"DURAS : La pluie. La source. Le fleuve.
Comme toi, la mer."
D’abord, un Texte — L’Amant, de Marguerite Duras — et le passage d’un bac sur un fleuve. Déjà, l’écriture se meut en un jeu de lignes qui progresse comme des reflets de lumière sur un bleu profond. Il pourrait être le fleuve.
Comme l’eau, le récit en écriture nous parvient en un flux, une onde faite d’avancées et de retraits, où la rature apparaît comme la ligne de crête qui agite la formation des mots comme celle des vagues. Elle est l’écriture en transparence qui donne à voir la pensée en mouvement : les repentirs, les ajouts, l’épure… l’écriture, nue.
Déjà, une écriture intime qui s’annonce comme un signe pictural, un objet métonymique qui se décrit par lui-même, où la forme et le fond s’unissent : alors, « les grandes marées de septembre sont là », évidentes, on les découvre et on les ressent dans la graphie de ce de ce trait animé, de ce verbe agité traversé par des stries, qui s’efface, se soustrait pour mieux réapparaître, pour mieux renaître. C’est la mer, « folle, folle de folie », c’est la pluie d’été qui tombe, « forte et drue comme un flot de sanglots ». C’est la source « qui ne veut plus mourir »… l’eau durassienne est là, comme récit et comme image, comme processus et comme fin.
C’est une écriture puisée à sa source, à son origine : vivante archive, intime témoignage, elle donne à voir le temps de l’écrit, dans son mystère et dans sa profondeur, dans ses doutes comme dans ses fulgurances : un temps qui survient et s’étire, celui des couches superposées de la « masse du vécu » à la fois passive et agissante, située entre passé et présent, ellipse et ravissement.
Elle est l’écriture « extérieure » de Duras ; une écriture qui surgit « d’ailleurs », de l’en-dehors de soi, dispersée et prodigue, « non inventoriée, non rationalisée ».. Elle est la pensée que l’on ne reconnaît pas, comme étrangère à elle-même, le fruit de l’« extrême déconcentration » de son auteure.

..........

▶ _Défis_
A: Transcrivez le passage sur l'écriture de Duras depuis « Comme toi, la » jusqu'à « l’épure… l’écriture, nue. ».
B: Dans le passage sur l'écriture de Duras, comment la rature apparaît-elle ?
C: Rédigez la suite du passage sur l'écriture de Duras, à partir de l'endroit où il s'interrompt.

Un bloc de données:
..........

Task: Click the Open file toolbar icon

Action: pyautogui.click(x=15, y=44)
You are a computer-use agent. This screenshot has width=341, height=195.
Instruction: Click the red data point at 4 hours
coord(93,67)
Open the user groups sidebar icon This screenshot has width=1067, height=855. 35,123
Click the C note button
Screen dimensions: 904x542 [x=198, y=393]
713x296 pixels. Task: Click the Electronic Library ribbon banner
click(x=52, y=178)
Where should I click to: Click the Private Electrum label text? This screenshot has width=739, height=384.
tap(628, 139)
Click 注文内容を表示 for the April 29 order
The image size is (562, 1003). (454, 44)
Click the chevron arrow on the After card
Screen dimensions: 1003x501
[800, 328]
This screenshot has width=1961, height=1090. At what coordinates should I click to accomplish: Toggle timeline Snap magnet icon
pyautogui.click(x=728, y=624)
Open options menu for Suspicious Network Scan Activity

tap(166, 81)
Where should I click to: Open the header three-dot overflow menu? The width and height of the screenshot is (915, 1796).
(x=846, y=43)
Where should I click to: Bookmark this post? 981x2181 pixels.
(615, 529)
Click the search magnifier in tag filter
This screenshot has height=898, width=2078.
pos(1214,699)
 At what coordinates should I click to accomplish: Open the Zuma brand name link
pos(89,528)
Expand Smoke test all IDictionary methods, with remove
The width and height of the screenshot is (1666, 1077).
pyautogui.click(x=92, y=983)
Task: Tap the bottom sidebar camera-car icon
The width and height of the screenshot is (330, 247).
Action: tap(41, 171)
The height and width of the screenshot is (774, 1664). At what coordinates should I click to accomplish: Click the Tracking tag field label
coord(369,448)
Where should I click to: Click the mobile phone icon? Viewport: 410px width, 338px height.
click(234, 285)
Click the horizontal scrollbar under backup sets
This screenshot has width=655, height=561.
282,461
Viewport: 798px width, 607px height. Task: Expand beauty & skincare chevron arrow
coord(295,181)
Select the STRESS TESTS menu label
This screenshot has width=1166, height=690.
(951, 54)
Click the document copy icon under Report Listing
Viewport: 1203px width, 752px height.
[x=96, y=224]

..........

▶ _Réponses fournies_
A:
Comme toi, la mer."
D’abord, un Texte — L’Amant, de Marguerite Duras — et le passage d’un bac sur un fleuve. Déjà, l’écriture se meut en un jeu de lignes qui progresse comme des reflets de lumière sur un bleu profond. Il pourrait être le fleuve.
Comme l’eau, le récit en écriture nous parvient en un flux, une onde faite d’avancées et de retraits, où la rature apparaît comme la ligne de crête qui agite la formation des mots comme celle des vagues. Elle est l’écriture en transparence qui donne à voir la pensée en mouvement : les repentirs, les ajouts, l’épure… l’écriture, nue.

B: Comme la ligne de crête qui agite la formation des mots comme celle des vagues.

C:
Sur la toile, qu’elle semble coloniser, c’est alors une écriture sauvage, comme non maîtrisée ; ce sont des phrases semées, dispersées, des phrases ouvertes qui investissent l’espace, se superposent et couvrent celui-ci jusqu’à l’illisibilité.
Alors, les mots rencontrent la matière, ses coulures et ses craquelures, et la toile, à mesure, se remplit : entre transparence et opacités, le récit de l’eau durassienne prend place, fait corps et se perd dans un espace à la fois chargé et uni, où la peinture, comme l’écriture, se fait analogique et abstraite à la fois, hasard et mystère des formes. Comme en écho à cette écriture qu’elle contient, elle est travaillée par l’eau, matière mouvante qui invente un lieu et engendre les formes.
Alors, les récits de l’eau sont comme pris dans une houle, qui s’invente et s’impose : elle emplit l’image de sa blancheur d’écume… jusqu’à l’épure absolue.
Jusqu’à la page blanche : image de l’écriture profuse et du temps cumulé, de la rencontre du vide et du plein.
La page blanche comme début et comme fin.
Comme un retour à la Source :
Le silence.
La mer.


PAYSAGES AQUATIQUES GIDIENS

PAYSAGES AQUATIQUES GIDIENS
Réalisation de six dessins de grand format pour la Fondation Catherine Gide dans le cadre du Prix de la Création artistique 2022.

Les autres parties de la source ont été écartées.